3) Una riforma della legge sulle locazioni che affermi la contrattazione collettiva come strumento di regolazione del mercato delle locazioni private e dell'edilizia sociale in partenariato (Social Housing), accompagnata da una riforma del regime fiscale sui redditi da locazione e dell'IMU che sostenga la riduzione del livello degli affitti, penalizzi gli alloggi tenuti sfitti oltre un certo periodo, sconfigga l'evasione fiscale nel settore, anche alla luce dei deludenti risultati prodotti dall'introduzione della cedolare secca
4) Il rifinanziamento del Fondo di sostegno alla locazione. Uno strumento delle politiche di welfare indispensabile per sostenere i redditi degli inquilini più deboli e per arginare la progressiva ed allarmante crescita degli sfratti per morosità che, complice la crisi economica, ha abbondantemente superato i livelli di guardia ed è ai primi posti tra i fattori di sovraindebitamento delle famiglie. In questa prospettiva é necessario garantire soluzioni alloggiative anche alle famiglie con sfratto per morosità incolpevole causato da un forte disagio economico.
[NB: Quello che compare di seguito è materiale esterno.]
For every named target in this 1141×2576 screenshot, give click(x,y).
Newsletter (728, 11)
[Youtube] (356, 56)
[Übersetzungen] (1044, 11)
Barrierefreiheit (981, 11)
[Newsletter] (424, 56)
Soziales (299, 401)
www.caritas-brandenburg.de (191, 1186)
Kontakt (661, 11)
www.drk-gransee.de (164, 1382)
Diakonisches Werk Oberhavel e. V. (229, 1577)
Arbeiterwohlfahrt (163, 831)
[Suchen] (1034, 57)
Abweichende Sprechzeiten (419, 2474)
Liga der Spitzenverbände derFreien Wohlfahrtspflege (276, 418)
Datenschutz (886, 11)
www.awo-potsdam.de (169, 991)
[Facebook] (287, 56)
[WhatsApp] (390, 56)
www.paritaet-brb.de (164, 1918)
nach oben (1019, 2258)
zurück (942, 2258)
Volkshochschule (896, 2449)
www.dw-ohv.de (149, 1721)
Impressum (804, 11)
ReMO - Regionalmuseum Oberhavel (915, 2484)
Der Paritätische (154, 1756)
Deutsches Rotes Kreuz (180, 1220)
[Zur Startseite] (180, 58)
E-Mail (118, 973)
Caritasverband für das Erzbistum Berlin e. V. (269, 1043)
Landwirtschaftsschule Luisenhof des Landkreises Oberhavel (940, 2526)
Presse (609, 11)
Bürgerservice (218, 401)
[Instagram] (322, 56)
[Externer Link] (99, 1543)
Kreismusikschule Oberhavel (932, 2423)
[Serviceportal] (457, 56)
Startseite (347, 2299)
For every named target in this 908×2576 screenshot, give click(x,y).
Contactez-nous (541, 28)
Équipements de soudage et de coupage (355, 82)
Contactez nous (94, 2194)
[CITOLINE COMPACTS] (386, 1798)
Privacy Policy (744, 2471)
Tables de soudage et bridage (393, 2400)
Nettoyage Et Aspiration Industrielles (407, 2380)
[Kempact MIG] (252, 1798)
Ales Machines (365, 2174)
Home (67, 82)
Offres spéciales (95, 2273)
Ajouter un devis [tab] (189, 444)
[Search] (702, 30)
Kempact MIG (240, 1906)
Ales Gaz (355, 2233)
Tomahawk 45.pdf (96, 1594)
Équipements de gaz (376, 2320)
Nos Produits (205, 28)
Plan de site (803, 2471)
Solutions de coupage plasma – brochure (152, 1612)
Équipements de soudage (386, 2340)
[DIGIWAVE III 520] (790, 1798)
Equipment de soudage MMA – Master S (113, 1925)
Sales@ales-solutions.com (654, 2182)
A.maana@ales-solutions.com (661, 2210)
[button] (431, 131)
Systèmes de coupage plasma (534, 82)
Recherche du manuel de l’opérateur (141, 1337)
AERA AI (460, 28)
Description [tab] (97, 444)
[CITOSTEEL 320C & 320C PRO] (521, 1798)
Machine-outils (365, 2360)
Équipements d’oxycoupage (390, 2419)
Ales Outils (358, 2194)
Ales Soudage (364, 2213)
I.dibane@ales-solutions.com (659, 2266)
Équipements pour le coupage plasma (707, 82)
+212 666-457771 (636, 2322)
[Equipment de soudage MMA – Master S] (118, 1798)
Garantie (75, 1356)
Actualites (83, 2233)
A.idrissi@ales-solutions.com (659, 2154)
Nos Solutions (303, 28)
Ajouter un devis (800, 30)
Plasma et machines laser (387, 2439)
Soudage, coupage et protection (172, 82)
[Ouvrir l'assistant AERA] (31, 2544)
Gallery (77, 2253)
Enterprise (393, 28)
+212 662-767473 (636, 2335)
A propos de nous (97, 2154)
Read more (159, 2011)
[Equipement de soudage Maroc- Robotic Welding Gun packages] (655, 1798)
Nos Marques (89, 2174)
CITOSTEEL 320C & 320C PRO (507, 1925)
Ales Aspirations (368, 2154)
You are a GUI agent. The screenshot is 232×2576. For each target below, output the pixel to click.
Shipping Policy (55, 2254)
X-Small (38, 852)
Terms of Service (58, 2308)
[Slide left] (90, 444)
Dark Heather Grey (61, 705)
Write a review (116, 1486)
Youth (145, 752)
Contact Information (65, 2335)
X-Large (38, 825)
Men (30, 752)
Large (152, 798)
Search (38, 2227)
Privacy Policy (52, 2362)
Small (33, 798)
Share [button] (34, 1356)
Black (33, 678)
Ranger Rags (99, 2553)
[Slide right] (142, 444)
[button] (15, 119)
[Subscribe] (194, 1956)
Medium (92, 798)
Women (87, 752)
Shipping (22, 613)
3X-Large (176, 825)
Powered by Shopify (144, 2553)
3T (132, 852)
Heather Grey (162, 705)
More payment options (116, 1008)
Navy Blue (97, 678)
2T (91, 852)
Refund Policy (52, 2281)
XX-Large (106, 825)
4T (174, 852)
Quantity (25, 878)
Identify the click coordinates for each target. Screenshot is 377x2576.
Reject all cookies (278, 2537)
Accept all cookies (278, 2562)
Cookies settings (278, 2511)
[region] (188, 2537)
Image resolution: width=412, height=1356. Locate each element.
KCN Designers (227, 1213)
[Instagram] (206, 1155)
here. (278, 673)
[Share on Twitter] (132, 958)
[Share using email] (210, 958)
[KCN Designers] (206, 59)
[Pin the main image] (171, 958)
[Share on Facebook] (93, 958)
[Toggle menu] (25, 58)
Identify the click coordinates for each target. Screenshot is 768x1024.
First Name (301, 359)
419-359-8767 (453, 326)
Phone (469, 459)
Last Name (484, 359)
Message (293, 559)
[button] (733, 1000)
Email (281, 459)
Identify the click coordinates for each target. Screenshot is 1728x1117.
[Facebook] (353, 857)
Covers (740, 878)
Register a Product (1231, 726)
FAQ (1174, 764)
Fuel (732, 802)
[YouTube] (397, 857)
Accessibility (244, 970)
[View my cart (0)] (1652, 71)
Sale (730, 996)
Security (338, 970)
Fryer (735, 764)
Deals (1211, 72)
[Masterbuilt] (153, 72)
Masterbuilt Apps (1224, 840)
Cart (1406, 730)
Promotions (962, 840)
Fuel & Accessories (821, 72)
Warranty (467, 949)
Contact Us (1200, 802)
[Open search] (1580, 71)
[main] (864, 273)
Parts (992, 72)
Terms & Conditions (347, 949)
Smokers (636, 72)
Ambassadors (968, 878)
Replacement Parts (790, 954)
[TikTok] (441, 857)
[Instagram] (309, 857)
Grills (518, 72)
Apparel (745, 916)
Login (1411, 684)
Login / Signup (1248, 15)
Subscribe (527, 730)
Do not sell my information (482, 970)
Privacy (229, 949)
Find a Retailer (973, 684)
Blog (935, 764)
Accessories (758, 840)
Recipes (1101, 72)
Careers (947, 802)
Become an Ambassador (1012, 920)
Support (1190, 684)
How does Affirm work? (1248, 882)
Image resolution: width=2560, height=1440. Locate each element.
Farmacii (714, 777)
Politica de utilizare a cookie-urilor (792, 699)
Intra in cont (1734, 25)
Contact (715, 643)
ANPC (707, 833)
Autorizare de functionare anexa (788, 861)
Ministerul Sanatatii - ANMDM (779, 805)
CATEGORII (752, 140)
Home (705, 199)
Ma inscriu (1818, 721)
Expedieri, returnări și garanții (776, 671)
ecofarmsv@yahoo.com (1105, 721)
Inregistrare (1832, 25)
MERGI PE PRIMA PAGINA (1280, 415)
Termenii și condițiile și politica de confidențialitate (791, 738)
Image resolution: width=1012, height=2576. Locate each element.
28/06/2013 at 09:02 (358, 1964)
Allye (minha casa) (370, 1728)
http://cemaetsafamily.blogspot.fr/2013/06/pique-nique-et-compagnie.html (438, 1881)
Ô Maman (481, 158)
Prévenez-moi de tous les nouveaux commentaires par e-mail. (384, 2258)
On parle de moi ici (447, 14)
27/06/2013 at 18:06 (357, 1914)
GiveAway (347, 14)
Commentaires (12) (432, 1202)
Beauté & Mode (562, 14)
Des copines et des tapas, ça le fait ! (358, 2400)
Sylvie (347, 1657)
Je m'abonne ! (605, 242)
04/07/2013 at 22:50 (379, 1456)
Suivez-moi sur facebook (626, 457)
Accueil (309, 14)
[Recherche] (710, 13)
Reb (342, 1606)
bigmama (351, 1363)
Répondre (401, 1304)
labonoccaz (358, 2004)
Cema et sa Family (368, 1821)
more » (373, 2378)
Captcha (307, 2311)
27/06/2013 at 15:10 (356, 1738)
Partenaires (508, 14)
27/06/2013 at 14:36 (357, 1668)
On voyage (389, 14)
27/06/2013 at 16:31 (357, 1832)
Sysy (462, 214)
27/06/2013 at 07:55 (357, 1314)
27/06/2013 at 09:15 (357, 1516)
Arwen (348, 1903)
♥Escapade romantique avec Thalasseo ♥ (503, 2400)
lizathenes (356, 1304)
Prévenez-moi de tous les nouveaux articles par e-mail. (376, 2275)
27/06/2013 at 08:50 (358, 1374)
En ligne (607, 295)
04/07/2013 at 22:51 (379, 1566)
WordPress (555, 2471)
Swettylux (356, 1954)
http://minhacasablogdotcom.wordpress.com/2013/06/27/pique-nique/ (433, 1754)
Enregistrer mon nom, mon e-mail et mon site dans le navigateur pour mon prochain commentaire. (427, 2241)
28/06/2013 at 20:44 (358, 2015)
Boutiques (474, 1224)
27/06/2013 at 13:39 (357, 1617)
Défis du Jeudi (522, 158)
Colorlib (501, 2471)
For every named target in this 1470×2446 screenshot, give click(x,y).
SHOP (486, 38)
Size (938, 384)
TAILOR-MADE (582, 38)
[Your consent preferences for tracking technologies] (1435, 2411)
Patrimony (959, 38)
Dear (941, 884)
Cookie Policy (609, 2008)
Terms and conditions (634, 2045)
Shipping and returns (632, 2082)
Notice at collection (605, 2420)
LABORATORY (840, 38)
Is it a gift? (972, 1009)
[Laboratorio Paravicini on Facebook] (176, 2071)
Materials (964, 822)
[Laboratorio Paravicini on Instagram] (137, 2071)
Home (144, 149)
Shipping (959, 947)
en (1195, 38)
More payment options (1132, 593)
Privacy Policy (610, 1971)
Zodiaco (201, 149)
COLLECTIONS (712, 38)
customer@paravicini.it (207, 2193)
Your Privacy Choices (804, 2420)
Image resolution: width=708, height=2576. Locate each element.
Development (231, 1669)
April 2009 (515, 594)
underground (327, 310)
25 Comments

5) La costituzione di un Osservatorio nazionale sulla condizione abitativa, strumento fondamentale per programmare, attivare ed indirizzare le iniziative in materia di politiche abitative insieme a misure di sostegno alle Agenzie casa comunali che, adeguatamente incentivate anche attraverso l'utilizzo di un fondo alimentato dai depositi cauzionali, possono rappresentare uno stimolo importante per l'incontro tra domanda ed offerta ed un incentivo alla regolazione del mercato.